Splendor

REGIA: Ettore Scola

CAST: Marcello Mastroianni, Massimo Troisi, Marina Vlady, Paolo Panelli, Giacomo Piperno

ANNO: 1988

Jordan, gestore del cinema Splendor in quel di Arpino, si ritrova a dover affrontare la crisi del cinema a causa della preponderanza della televisione e dell’impoverimento culturale che si abbatte sulla settima arte. Ad affiancarlo un’avvenente collaboratrice e un proiezionista sognatore e idealista.

Film molto particolare e non da tutti apprezzato, “Splendor” si affianca a due altre pellicole del 1988 ambientate nel mondo della settima arte e in un cinema come vero e proprio luogo fisico. Trattasi del ben più famoso e amato “Nuovo Cinema Paradiso” di Tornatore e del meno conosciuto “Via Paradiso” di Odorisio.

Pur mancando di una carica emotiva e trascinante come quella che contrassegna molto positivamente il capolavoro di Tornatore, questo “Splendor” colpisce per la profondità del punto di vista, dello sguardo sul tema affrontato, della precisa volontà di raccontarne ogni risvolto, sia narrativamente parlando, che formalmente. Tant’è che spesso siamo posti di fronte ad inquadrature dei protagonisti di schiena, quasi come se stessero guardando un film anche quando stanno facendo altro, ma non solo. Esplicativi al riguardo risultano essere l’incipit e il finale in cui uno sgabello posto di fronte allo schermo mostra alla perfezione il rapporto che si viene a creare tra protagonista e oggetto del suo sguardo, sia dal punto di vista materiale (cioè lo schermo vero e proprio), sia dal punto di vista narrativo (il film proiettato in esso). Un vero e proprio esempio di cinema metacinematografico che racconta puntigliosamente, e forse un po’ troppo cinicamente e pessimisticamente, della morte di un’arte o comunque della fine della sua grandezza (“E’ il cinema che è diventato piccolo”, diceva la mitica Gloria Swanson, qui apostrofata dal grande Massimo Troisi in un personaggio molto delicato e suggestivo).

Raccontando le vicende personali e professionali dei tre protagonisti, Troisi appunto (proiezionista che vive sempre nel sogno del cinema, citando spezzoni di film adattandoli alla vita vera ed entusiasmandosi per le storie e le avventure in esso narrate), Mastroianni (nel ruolo del gestore sempre più pessimista nei confronti del futuro della sua professione e del cinema intero, cinico e arreso all’inevitabile) e Marina Vlady (nel ruolo di Chantal l’avvenente bigliettaia, motivo di attrazione, più dei film stessi, per molti avventori e clienti dello Splendor, tra cui un perfetto Paolo Panelli); Ettore Scola decide di raccontare, invece, lo stato del cinema del passato, del presente e del futuro, secondo le sue previsioni basate sull’andamento di allora.
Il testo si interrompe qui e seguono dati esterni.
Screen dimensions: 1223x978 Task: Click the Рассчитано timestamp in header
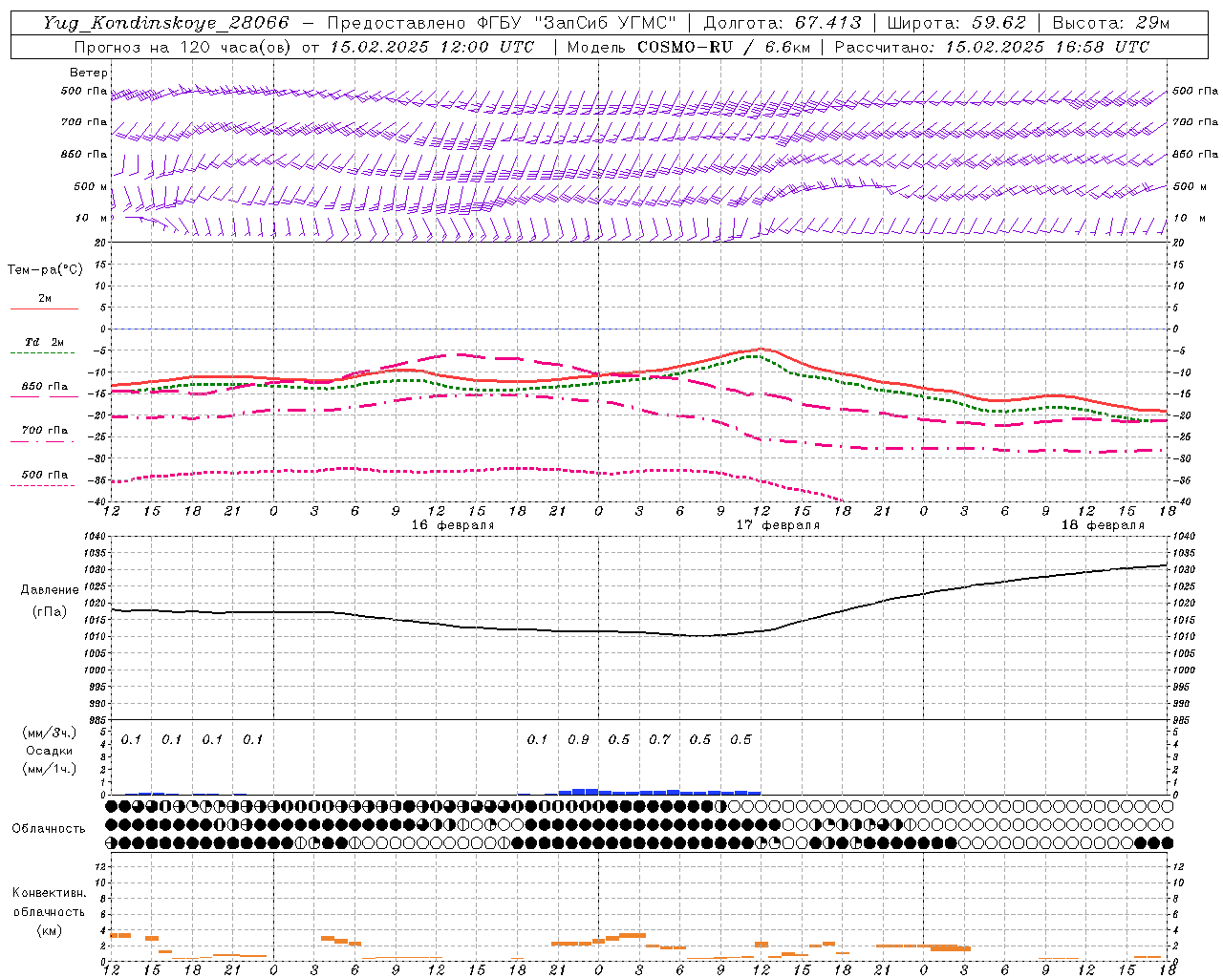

Sono molti gli elementi che ci fanno ricondurre il senso del film ad uno sguardo molto nostalgico e di rimpianto sul cinema del passato (le proiezioni per strada molto affascinanti e aggreganti, i capolavori mai più eguagliati come “Metropolis”, “Il posto delle fragole”, “Il sorpasso”, “La grande guerra” e tanti altri), cinema mai più riproducibile in un contesto  influenzato dal carattere sempre più preponderante della tv e al disinteresse sempre più crescente della gente. Non è un caso che di tutti i capolavori proposti all’interno della pellicola, vengano mostrati quasi sempre i finali, quasi a voler metaforizzare una conseguente “fine” del cinema nella sua interezza, nella sua vera essenza.

Tant’è che all’inizio le digressioni in bianco e nero sul passato glorioso dello Splendor (anche in questo caso viene narrata una delle qualità più straordinarie che il cinema possiede e cioè la capacità di aggregazione sociale e culturale di cui sopra), sono molto più numerose e corpose, per poi via via lasciare spazio al presente a colori, ma paradossalmente molto più sbiadito.

Certo è che il pessimismo di Scola nel raccontare dell’arte di cui e per cui ha vissuto, non si risolve in un imbocco di una strada a senso unico, così come dimostra il delicato, effettistico e citazionistico finale in cui la salvezza di un’arte sicuramente “ferita”, arriva proprio dal paragone con uno dei suoi più grandi esponenti, lo straordinario “La vita è meravigliosa”. Di contro, però, Scola, forse un po’ troppo insistentemente (ed è probabilmente questo uno dei pochi difetti che si possono imputare alla pellicola, cioè quella di essere fin troppo schematica e insistente nel rimarcare la tesi di fondo da cui è percorsa), con una battuta affidata al disincantato Troisi, rimescola, forse anche latentemente, le carte in tavola: “Certe cose capitano solo a Natale”, dice infatti il proiezionista riferendosi sì al film con James Stewart, ma anche al carattere illusorio e utopistico di questa salvezza miracolosa.


Pubblicato su www.livecity.it

5 commenti su “Splendor

  1. l'ho sempre preferito rispetto a nuovo cinema paradiso,più sottile in un certo senso e più profondamente malinconico,ma per vie meno facili se si può dire

  2. Bè io non posso dire lo stesso perchè Nuovo cinema paradiso è proprio un film che mi trascina emotivamente in una maniera incredibile. Certo è che anche questo film, indipendentemente da valutazioni così profodnamente soggettive, è davvero apprezzabilissimo.

  3. Praticamente parla di un uomo che sta per vendere il suo cinema agli americani per farne un multisala. Questo il succo. Non l'ho ancora visto sinceramente, ma dovrei vederlo venerdì prossimo al cineclub al quale sto partecipando da poco e grazie al quale ho visto anche Splendor.